Albanese, yang mengincar pemilihan umum awal tahun depan, dengan antusias memperjuangkan aturan baru tersebut dan menggalang dukungan dari para orang tua Australia.
Menjelang pemungutan suara parlemen, ia menggambarkan media sosial sebagai "platform untuk tekanan teman sebaya, pemicu kecemasan, kendaraan bagi penipu, dan yang terburuk, alat bagi predator daring".
Albanese yang akan menyelenggarakan pemilihan umum awal tahun depan, dengan antusias mendukung aturan baru tersebut dan menggalang dukungan dari para orang tua Australia.
Menjelang pemungutan suara parlemen, ia menggambarkan media sosial sebagai "platform untuk tekanan dari teman sebaya, pemicu kecemasan, sarana bagi para penipu, dan yang terburuk, alat bagi para predator daring"
Beberapa jajak pendapat menunjukkan sebagian besar pemilih Australia mendukung undang-undang baru tersebut secara prinsip, dengan survei YouGov yang dirilis pada hari Selasa menemukan bahwa 77% mendukung larangan tersebut.
Perusahaan teknologi sendiri akan bertanggung jawab untuk menegakkan larangan tersebut, dengan ancaman denda hingga A$50 juta (US$32,5 juta) atau sekitar Rp330 miliar jika mereka gagal mengambil tindakan.
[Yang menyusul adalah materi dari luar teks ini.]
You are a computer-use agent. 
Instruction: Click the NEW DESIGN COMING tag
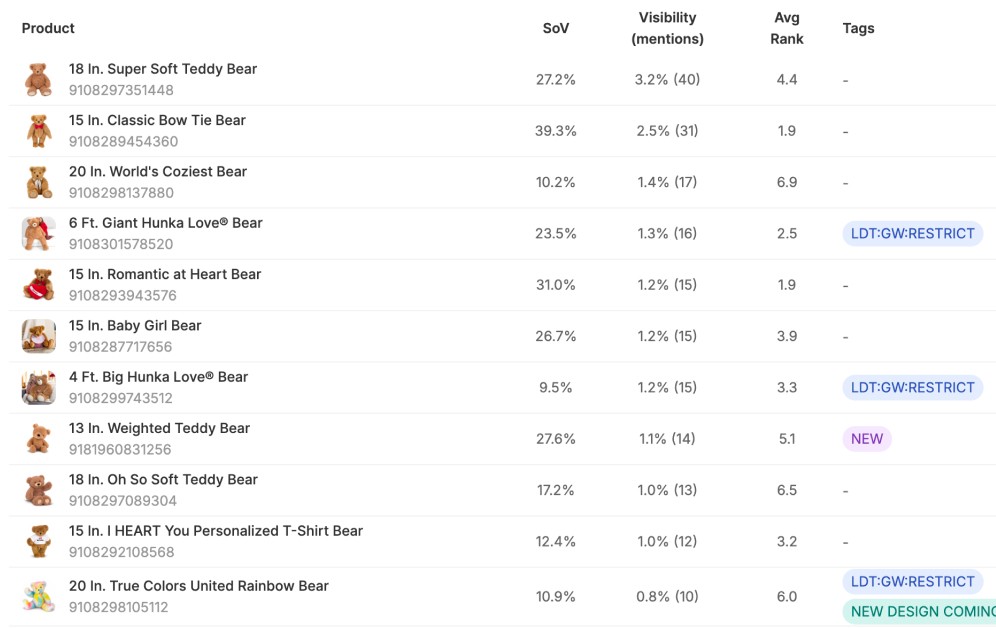(x=919, y=611)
Undang-undang tersebut tidak menentukan bagaimana situs tersebut akan memverifikasi usia pengguna.
Undang-undang tersebut menetapkan bahwa pengguna tidak akan dipaksa untuk memberikan identitas pemerintah sebagai bagian dari proses verifikasi, suatu tindakan yang menurut oposisi konservatif dimasukkan setelah mereka menyuarakan kekhawatiran tentang hak privasi, seperti dilaporkan Bnagkokpost.
Raksasa teknologi global telah menyuarakan penolakan keras mereka terhadap undang-undang tersebut selama penyelidikan singkat oleh Senat Australia, dengan mengatakan bahwa mereka menganggap undang-undang baru tersebut terburu-buru dan tidak dapat dilaksanakan.
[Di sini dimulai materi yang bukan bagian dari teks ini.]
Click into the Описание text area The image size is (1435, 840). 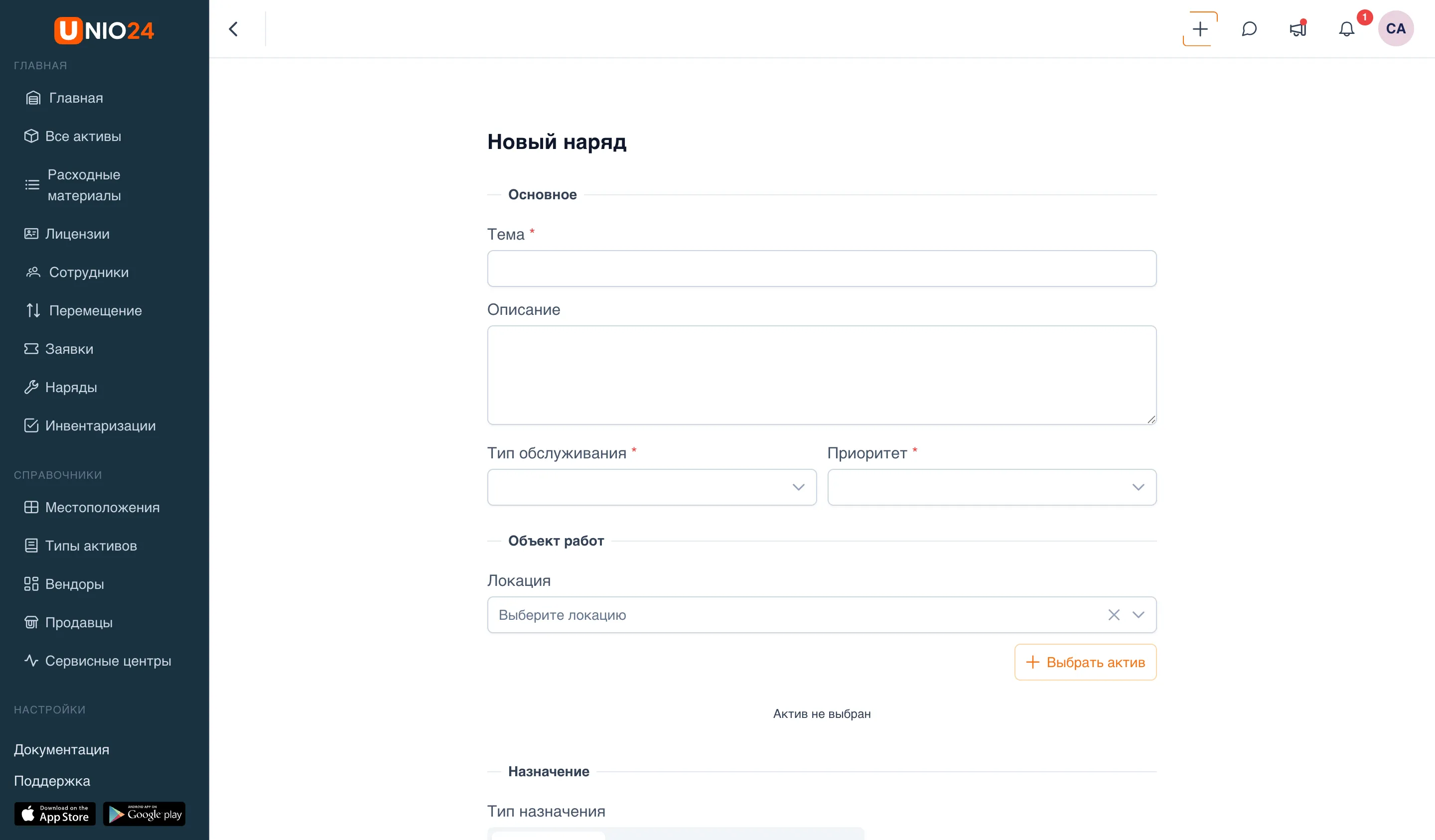822,375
Dalam sebuah pernyataan kepada komite, Meta — induk dari Facebook dan Instagram — mengatakan larangan tersebut “mengabaikan realitas praktis dari teknologi jaminan usia”.
Namun, bantahan terkuat datang dari X dan pemiliknya yang miliarder, Elon Musk, yang mengatakan dalam sebuah posting di situsnya bahwa undang-undang tersebut tampak seperti “cara tersembunyi untuk mengendalikan akses ke internet oleh semua warga Australia”.
Dalam pernyataannya kepada penyelidikan Senat, X meramalkan potensi tindakan hukum atas undang-undang tersebut, dengan mengatakan bahwa undang-undang tersebut mungkin melanggar hukum.
Australia bukanlah yurisdiksi pertama yang berupaya membatasi siapa yang dapat menggunakan media sosial. Prancis tahun lalu mengesahkan undang-undang yang mengharuskan persetujuan orang tua bagi pengguna di bawah usia 15 tahun, dan telah mendorong tindakan serupa di seluruh Uni Eropa.
Negara bagian Florida di AS tahun ini memberlakukan larangan bagi pengguna di bawah usia 14 tahun dan mewajibkan izin orang tua bagi anak berusia 14 dan 15 tahun, tetapi undang-undang tersebut dapat menghadapi tantangan konstitusional.
Australia memiliki sejarah dalam menghadapi perusahaan teknologi besar yang mengelola situs media sosial, termasuk upaya pada tahun 2021 untuk membuat Facebook dan Google membayar konten berita.
Baru-baru ini, pemerintah menggugatX ke pengadilan karena gagal menghapus video serangan teroris di Sydney. Pemerintah juga mendenda perusahaan tersebut karena gagal menghapus konten yang menggambarkan pelecehan seksual terhadap anak.